··· SOURCE EXCERPT

NIGEL FARAGE FACES DOWN FIVE HECKLERS AT REFORM UK PRESS CONFERENCE

Nigel Farage's speech was interrupted by seven hecklers today as he responded by shouting 'boring' after winning a UK parliamentary seat at his eighth attempt.

Reform UK's leader was attempting to give a press conference in Westminster this afternoon when he was repeatedly interrupted by people in the audience.

Mr Farage arrived at the event to the sound of dance music and a standing ovation from supporters, with the Reform UK logo and 'Britain Needs Reform' on the wall.

But then a heckler started interrupting amid calls from the audience for them to be removed. The man was then escorted out before more shouting was heard as Mr Farage, who was elected as the MP for Clacton overnight, stood behind a podium.

The further hecklers were also then removed one by one as the press conference descended into chaos and Mr Farage repeatedly shouted 'boring' in response.

Mr Farage also accused one of the hecklers who interrupted him of being 'steaming' and shouted 'boring!' nine times as a second heckler started speaking.

Both members of the audience were escorted out of the venue. As one man started shouting at him, he responded: 'Are you downwind a couple already?

'You've had a bigger lunch than I have. Cor, he's absolutely steaming isn't he? That's all right, there's still plenty of beer left in the pub, mate.'

As a fourth heckler interrupted him, the Reform UK leader said: 'You'll do yourself a nasty mate. You'll have a stroke if you carry on like this.'

Mr Farage, facing further heckling from a fifth person, joked: 'This is good preparation for the House of Commons I suppose, isn't it? It's going to be very lively in there.'

As a woman shouted, Mr Farage added: 'Oh do buck up really, please love, I'm so sorry.' He shouted 'bye darling' as she was removed.

Mr Farage added: 'Any more for any more?' After a pause, a man shouted: 'Actually yes.' Mr Farage added: 'We haven't organised this very well, have we?'

Once the press conference could begin properly, Mr Farage also outlined his desire to make changes to the party.

······

TASK GOAL →
Please state which seat Mr Farage had been elected to as MP overnight, according to the article about the Reform UK press conference.

··· DATASET CONTENT

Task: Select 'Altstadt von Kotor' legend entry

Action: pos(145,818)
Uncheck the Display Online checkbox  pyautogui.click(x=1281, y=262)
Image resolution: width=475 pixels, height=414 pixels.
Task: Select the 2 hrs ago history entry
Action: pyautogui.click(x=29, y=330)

······

WRITTEN RESPONSE →
He was elected as the MP for Clacton.